** TASK DESCRIPTION **
Without the pictures, retype exactly the lines from the top of the entries below through the line that contains "Given: Click the".

** RECORDS SHOWN **

- - - - - - -

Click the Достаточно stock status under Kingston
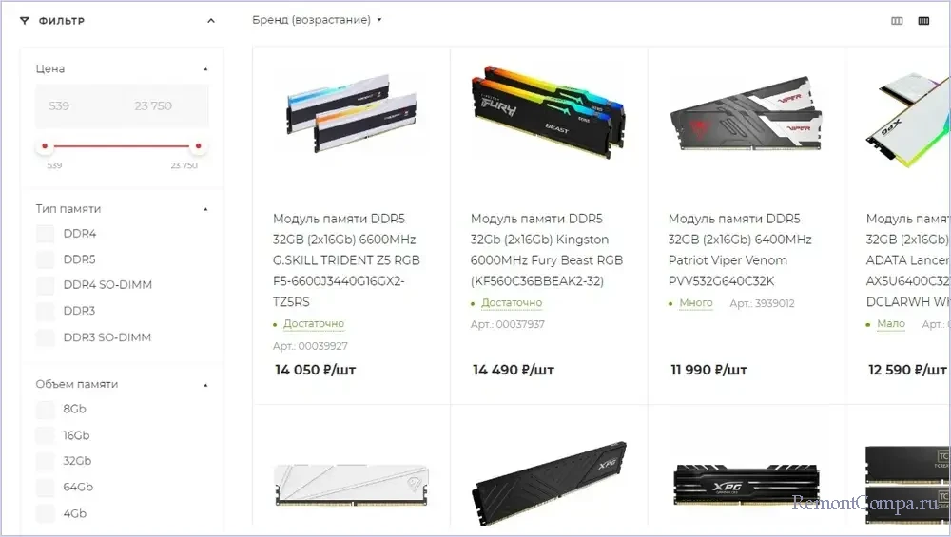The image size is (951, 537). coord(512,303)
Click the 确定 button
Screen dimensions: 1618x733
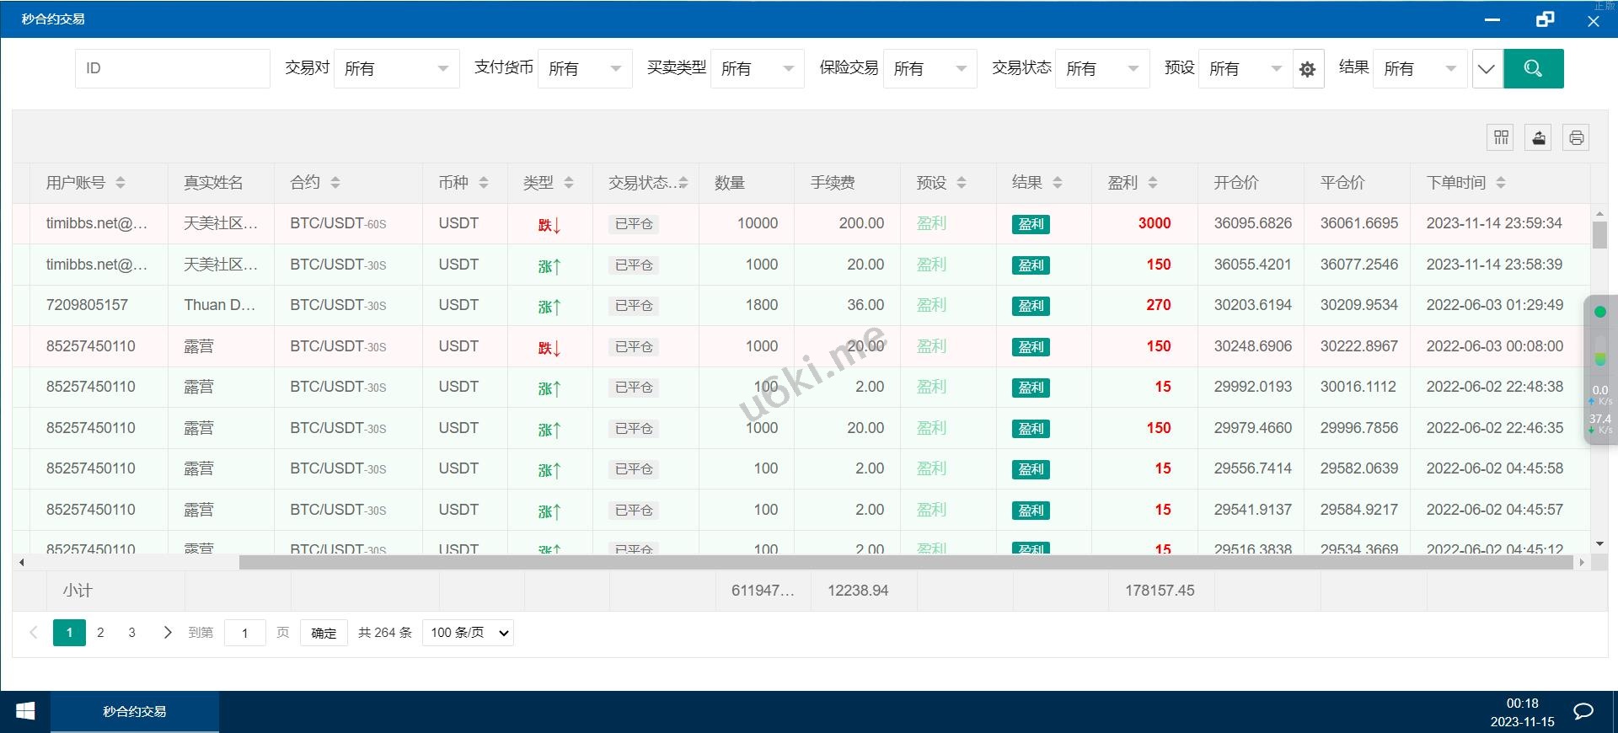pyautogui.click(x=324, y=633)
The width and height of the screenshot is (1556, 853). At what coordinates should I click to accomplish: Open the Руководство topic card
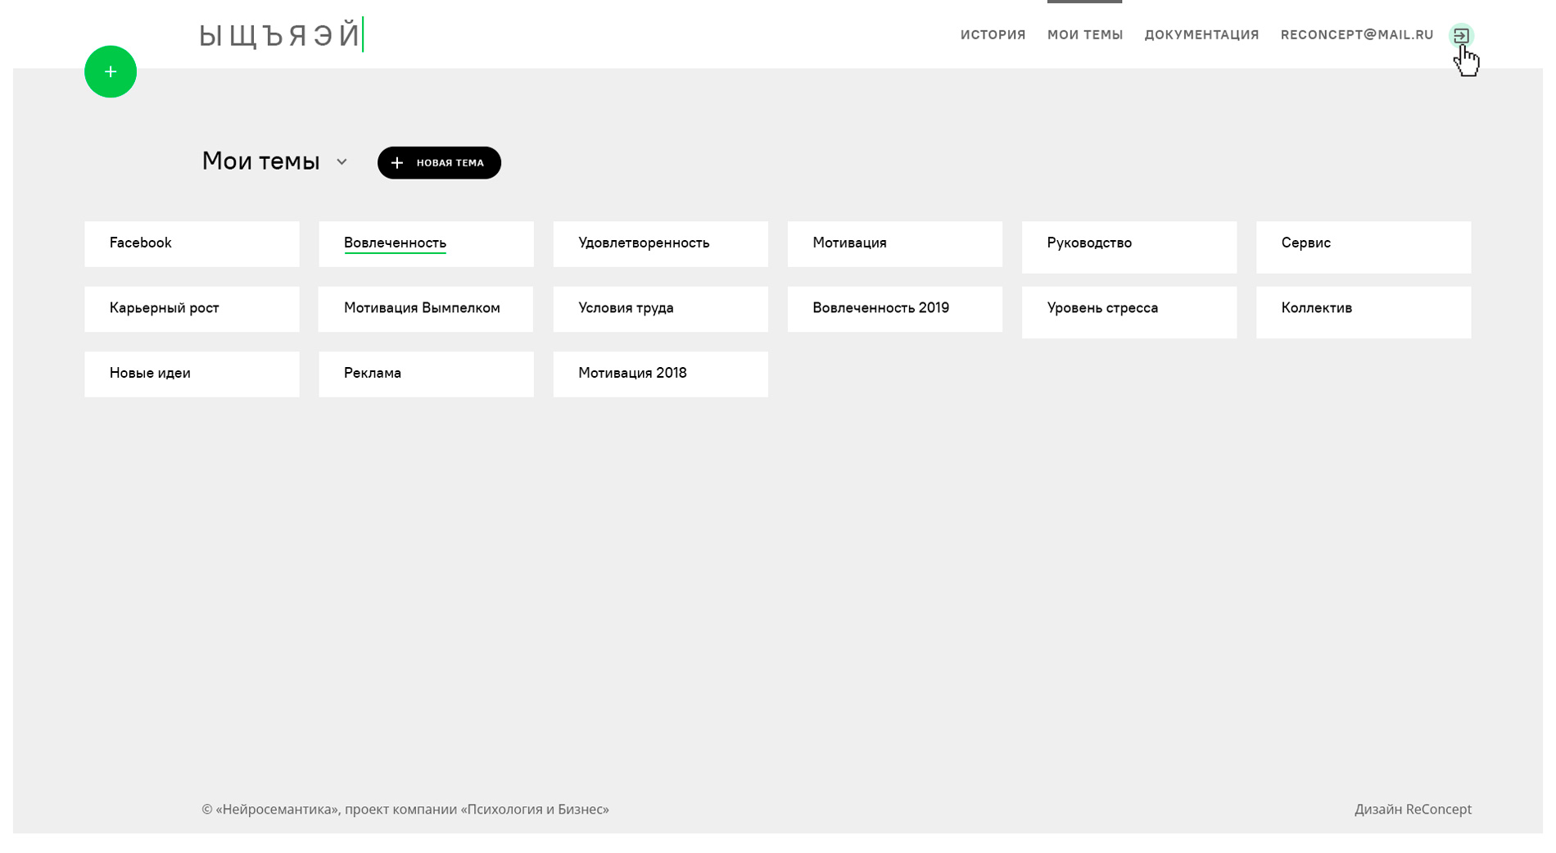click(1129, 247)
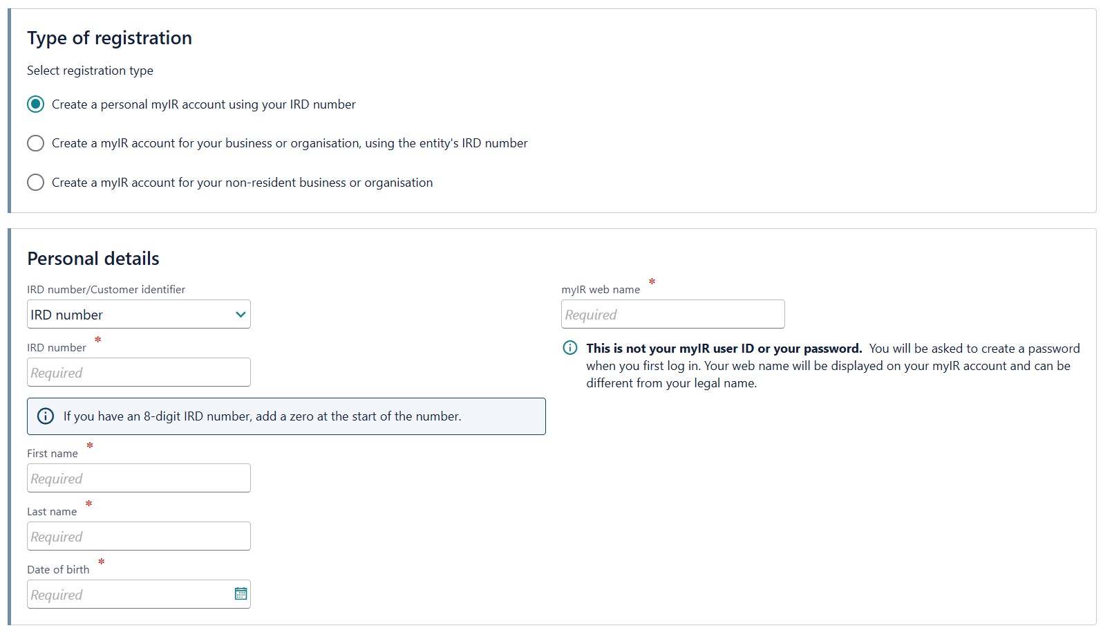Click the Personal details section heading
The height and width of the screenshot is (637, 1103).
[93, 258]
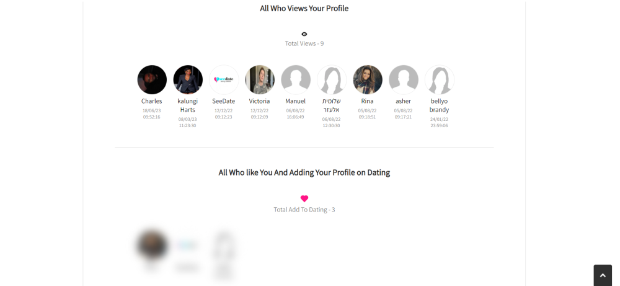Click the Total Views - 9 text
This screenshot has height=286, width=620.
tap(304, 43)
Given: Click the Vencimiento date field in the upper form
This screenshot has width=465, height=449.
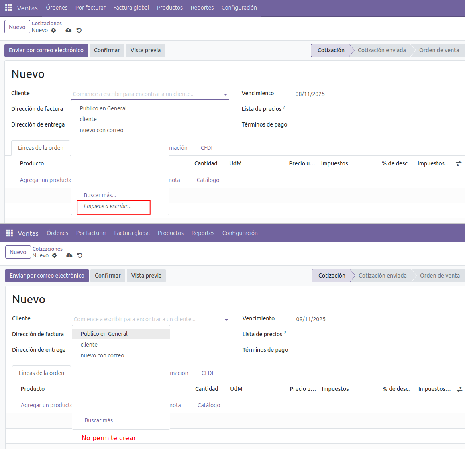Looking at the screenshot, I should pos(310,94).
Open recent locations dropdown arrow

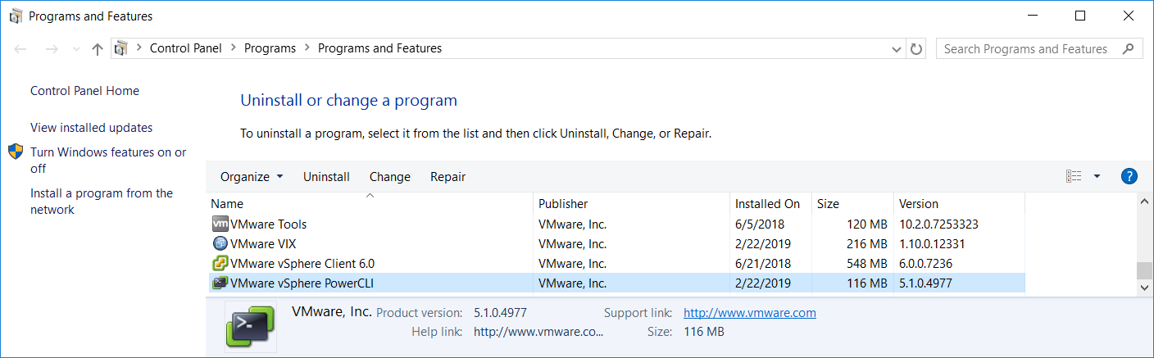pos(77,49)
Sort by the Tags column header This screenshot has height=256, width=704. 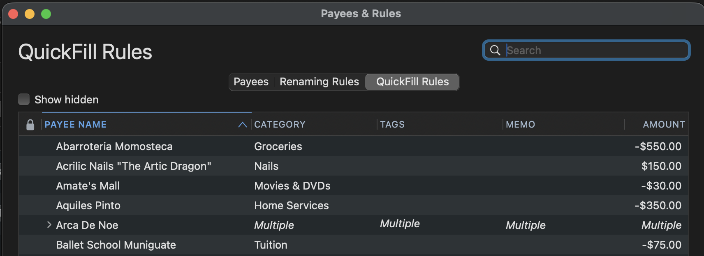coord(392,124)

- - - - - - -

** EXPECTED OUTPUT **
Click the Достаточно stock status under Kingston
The image size is (951, 537). coord(512,303)
Click the 确定 button
Screen dimensions: 1618x733
pyautogui.click(x=324, y=633)
The width and height of the screenshot is (1556, 853). At what coordinates should I click to accomplish: Open the Руководство topic card
click(1129, 247)
Click the Personal details section heading
The height and width of the screenshot is (637, 1103).
[93, 258]
Click the Total Views - 9 text
This screenshot has height=286, width=620.
tap(304, 43)
Given: Click the Vencimiento date field in the upper form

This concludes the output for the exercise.